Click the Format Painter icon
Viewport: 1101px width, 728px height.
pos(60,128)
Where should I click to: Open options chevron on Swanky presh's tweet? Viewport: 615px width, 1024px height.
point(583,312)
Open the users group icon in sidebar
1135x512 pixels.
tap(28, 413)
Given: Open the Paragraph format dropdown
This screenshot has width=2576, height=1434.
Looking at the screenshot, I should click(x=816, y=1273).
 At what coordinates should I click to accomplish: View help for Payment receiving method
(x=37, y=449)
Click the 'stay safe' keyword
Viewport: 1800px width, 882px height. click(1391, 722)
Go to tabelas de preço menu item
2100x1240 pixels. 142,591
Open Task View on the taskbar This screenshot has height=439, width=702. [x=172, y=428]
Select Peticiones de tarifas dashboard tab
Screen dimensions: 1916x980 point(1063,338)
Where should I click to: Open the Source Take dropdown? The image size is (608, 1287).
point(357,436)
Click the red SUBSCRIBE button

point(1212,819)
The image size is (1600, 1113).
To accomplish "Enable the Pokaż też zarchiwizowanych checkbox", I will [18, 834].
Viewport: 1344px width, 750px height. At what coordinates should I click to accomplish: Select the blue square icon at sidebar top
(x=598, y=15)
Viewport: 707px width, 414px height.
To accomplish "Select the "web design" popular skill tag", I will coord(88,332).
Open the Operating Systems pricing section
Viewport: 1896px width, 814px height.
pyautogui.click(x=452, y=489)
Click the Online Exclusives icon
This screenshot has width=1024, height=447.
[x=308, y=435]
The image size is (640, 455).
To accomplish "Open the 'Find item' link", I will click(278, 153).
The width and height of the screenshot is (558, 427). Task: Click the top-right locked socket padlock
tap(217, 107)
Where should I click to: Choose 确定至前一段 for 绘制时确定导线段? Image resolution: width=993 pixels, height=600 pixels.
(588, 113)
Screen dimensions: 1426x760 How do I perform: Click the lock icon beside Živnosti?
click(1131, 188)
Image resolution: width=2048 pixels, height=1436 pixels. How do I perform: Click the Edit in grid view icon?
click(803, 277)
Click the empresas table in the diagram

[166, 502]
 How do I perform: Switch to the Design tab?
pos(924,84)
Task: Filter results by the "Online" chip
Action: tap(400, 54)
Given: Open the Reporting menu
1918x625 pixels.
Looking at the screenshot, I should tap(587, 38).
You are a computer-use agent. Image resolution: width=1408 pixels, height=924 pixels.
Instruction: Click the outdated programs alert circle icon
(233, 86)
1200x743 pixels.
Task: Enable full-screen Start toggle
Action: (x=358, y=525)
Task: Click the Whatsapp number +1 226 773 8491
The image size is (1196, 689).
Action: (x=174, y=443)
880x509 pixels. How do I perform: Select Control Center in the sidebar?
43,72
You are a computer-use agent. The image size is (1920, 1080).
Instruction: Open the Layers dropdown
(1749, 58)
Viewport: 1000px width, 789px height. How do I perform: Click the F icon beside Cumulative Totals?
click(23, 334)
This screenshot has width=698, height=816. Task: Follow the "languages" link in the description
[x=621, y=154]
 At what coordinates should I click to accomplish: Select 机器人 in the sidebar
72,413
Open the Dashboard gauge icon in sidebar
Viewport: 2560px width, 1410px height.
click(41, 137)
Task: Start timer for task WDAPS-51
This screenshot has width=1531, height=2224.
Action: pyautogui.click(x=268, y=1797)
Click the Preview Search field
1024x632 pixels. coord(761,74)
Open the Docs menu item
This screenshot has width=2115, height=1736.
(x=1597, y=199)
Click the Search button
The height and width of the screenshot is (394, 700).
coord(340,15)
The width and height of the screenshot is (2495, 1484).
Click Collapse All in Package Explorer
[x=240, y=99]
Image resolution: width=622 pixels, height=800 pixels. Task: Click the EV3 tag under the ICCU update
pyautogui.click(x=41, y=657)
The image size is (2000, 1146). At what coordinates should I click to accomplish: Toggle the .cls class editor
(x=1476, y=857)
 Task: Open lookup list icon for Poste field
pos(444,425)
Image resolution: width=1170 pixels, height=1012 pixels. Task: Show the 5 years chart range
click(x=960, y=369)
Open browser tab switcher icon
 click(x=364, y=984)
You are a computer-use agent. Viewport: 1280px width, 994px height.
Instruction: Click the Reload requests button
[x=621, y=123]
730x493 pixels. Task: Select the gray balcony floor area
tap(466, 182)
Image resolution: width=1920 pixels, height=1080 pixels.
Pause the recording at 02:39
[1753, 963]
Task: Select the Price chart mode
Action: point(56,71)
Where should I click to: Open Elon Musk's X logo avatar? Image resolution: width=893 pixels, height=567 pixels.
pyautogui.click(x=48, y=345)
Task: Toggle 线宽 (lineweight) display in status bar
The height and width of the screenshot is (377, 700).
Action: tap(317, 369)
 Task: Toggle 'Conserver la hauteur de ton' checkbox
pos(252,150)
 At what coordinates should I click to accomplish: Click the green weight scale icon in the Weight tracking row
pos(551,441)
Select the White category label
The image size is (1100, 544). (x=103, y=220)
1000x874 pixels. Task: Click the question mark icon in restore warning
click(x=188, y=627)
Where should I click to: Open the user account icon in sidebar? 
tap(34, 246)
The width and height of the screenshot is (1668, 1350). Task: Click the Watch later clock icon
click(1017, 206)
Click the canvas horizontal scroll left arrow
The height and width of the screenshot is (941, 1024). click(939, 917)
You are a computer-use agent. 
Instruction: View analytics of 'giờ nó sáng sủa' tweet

......

■ **What you will do**
Express the lines above as a JSON list of strings with one string per line, leaving out blank lines.

■ **Exercise response**
[
  "Click the Format Painter icon",
  "Viewport: 1101px width, 728px height.",
  "pos(60,128)",
  "Where should I click to: Open options chevron on Swanky presh's tweet? Viewport: 615px width, 1024px height.",
  "point(583,312)",
  "Open the users group icon in sidebar",
  "1135x512 pixels.",
  "tap(28, 413)",
  "Given: Open the Paragraph format dropdown",
  "This screenshot has width=2576, height=1434.",
  "Looking at the screenshot, I should click(x=816, y=1273).",
  " At what coordinates should I click to accomplish: View help for Payment receiving method",
  "(x=37, y=449)",
  "Click the 'stay safe' keyword",
  "Viewport: 1800px width, 882px height. click(1391, 722)",
  "Go to tabelas de preço menu item",
  "2100x1240 pixels. 142,591",
  "Open Task View on the taskbar This screenshot has height=439, width=702. [x=172, y=428]",
  "Select Peticiones de tarifas dashboard tab",
  "Screen dimensions: 1916x980 point(1063,338)",
  "Where should I click to: Open the Source Take dropdown? The image size is (608, 1287).",
  "point(357,436)",
  "Click the red SUBSCRIBE button",
  "point(1212,819)",
  "The image size is (1600, 1113).",
  "To accomplish \"Enable the Pokaż też zarchiwizowanych checkbox\", I will [18, 834].",
  "Viewport: 1344px width, 750px height. At what coordinates should I click to accomplish: Select the blue square icon at sidebar top",
  "(x=598, y=15)",
  "Viewport: 707px width, 414px height.",
  "To accomplish \"Select the \"web design\" popular skill tag\", I will coord(88,332).",
  "Open the Operating Systems pricing section",
  "Viewport: 1896px width, 814px height.",
  "pyautogui.click(x=452, y=489)",
  "Click the Online Exclusives icon",
  "This screenshot has width=1024, height=447.",
  "[x=308, y=435]",
  "The image size is (640, 455).",
  "To accomplish \"Open the 'Find item' link\", I will click(278, 153).",
  "The width and height of the screenshot is (558, 427). Task: Click the top-right locked socket padlock",
  "tap(217, 107)",
  "Where should I click to: Choose 确定至前一段 for 绘制时确定导线段? Image resolution: width=993 pixels, height=600 pixels.",
  "(588, 113)",
  "Screen dimensions: 1426x760 How do I perform: Click the lock icon beside Živnosti?",
  "click(1131, 188)",
  "Image resolution: width=2048 pixels, height=1436 pixels. How do I perform: Click the Edit in grid view icon?",
  "click(803, 277)",
  "Click the empresas table in the diagram",
  "[166, 502]",
  " How do I perform: Switch to the Design tab?",
  "pos(924,84)",
  "Task: Filter results by the \"Online\" chip",
  "Action: tap(400, 54)",
  "Given: Open the Reporting menu",
  "1918x625 pixels.",
  "Looking at the screenshot, I should tap(587, 38).",
  "You are a computer-use agent. Image resolution: width=1408 pixels, height=924 pixels.",
  "Instruction: Click the outdated programs alert circle icon",
  "(233, 86)",
  "1200x743 pixels.",
  "Task: Enable full-screen Start toggle",
  "Action: (x=358, y=525)",
  "Task: Click the Whatsapp number +1 226 773 8491",
  "The image size is (1196, 689).",
  "Action: (x=174, y=443)",
  "880x509 pixels. How do I perform: Select Control Center in the sidebar?",
  "43,72",
  "You are a computer-use agent. The image size is (1920, 1080).",
  "Instruction: Open the Layers dropdown",
  "(1749, 58)",
  "Viewport: 1000px width, 789px height. How do I perform: Click the F icon beside Cumulative Totals?",
  "click(23, 334)",
  "This screenshot has width=698, height=816. Task: Follow the \"languages\" link in the description",
  "[x=621, y=154]",
  " At what coordinates should I click to accomplish: Select 机器人 in the sidebar",
  "72,413",
  "Open the Dashboard gauge icon in sidebar",
  "Viewport: 2560px width, 1410px height.",
  "click(41, 137)",
  "Task: Start timer for task WDAPS-51",
  "This screenshot has width=1531, height=2224.",
  "Action: pyautogui.click(x=268, y=1797)",
  "Click the Preview Search field",
  "1024x632 pixels. coord(761,74)",
  "Open the Docs menu item",
  "This screenshot has width=2115, height=1736.",
  "(x=1597, y=199)",
  "Click the Search button",
  "The height and width of the screenshot is (394, 700).",
  "coord(340,15)",
  "The width and height of the screenshot is (2495, 1484).",
  "Click Collapse All in Package Explorer",
  "[x=240, y=99]",
  "Image resolution: width=622 pixels, height=800 pixels. Task: Click the EV3 tag under the ICCU update",
  "pyautogui.click(x=41, y=657)",
  "The image size is (2000, 1146). At what coordinates should I click to accomplish: Toggle the .cls class editor",
  "(x=1476, y=857)",
  " Task: Open lookup list icon for Poste field",
  "pos(444,425)",
  "Image resolution: width=1170 pixels, height=1012 pixels. Task: Show the 5 years chart range",
  "click(x=960, y=369)",
  "Open browser tab switcher icon",
  " click(x=364, y=984)",
  "You are a computer-use agent. Viewport: 1280px width, 994px height.",
  "Instruction: Click the Reload requests button",
  "[x=621, y=123]",
  "730x493 pixels. Task: Select the gray balcony floor area",
  "tap(466, 182)",
  "Image resolution: width=1920 pixels, height=1080 pixels.",
  "Pause the recording at 02:39",
  "[1753, 963]",
  "Task: Select the Price chart mode",
  "Action: point(56,71)",
  "Where should I click to: Open Elon Musk's X logo avatar? Image resolution: width=893 pixels, height=567 pixels.",
  "pyautogui.click(x=48, y=345)",
  "Task: Toggle 线宽 (lineweight) display in status bar",
  "The height and width of the screenshot is (377, 700).",
  "Action: tap(317, 369)",
  " Task: Toggle 'Conserver la hauteur de ton' checkbox",
  "pos(252,150)",
  " At what coordinates should I click to accomplish: Click the green weight scale icon in the Weight tracking row",
  "pos(551,441)",
  "Select the White category label",
  "The image size is (1100, 544). (x=103, y=220)",
  "1000x874 pixels. Task: Click the question mark icon in restore warning",
  "click(x=188, y=627)",
  "Where should I click to: Open the user account icon in sidebar? ",
  "tap(34, 246)",
  "The width and height of the screenshot is (1668, 1350). Task: Click the Watch later clock icon",
  "click(1017, 206)",
  "Click the canvas horizontal scroll left arrow",
  "The height and width of the screenshot is (941, 1024). click(939, 917)",
  "You are a computer-use agent. ",
  "Instruction: View analytics of 'giờ nó sáng sủa' tweet"
]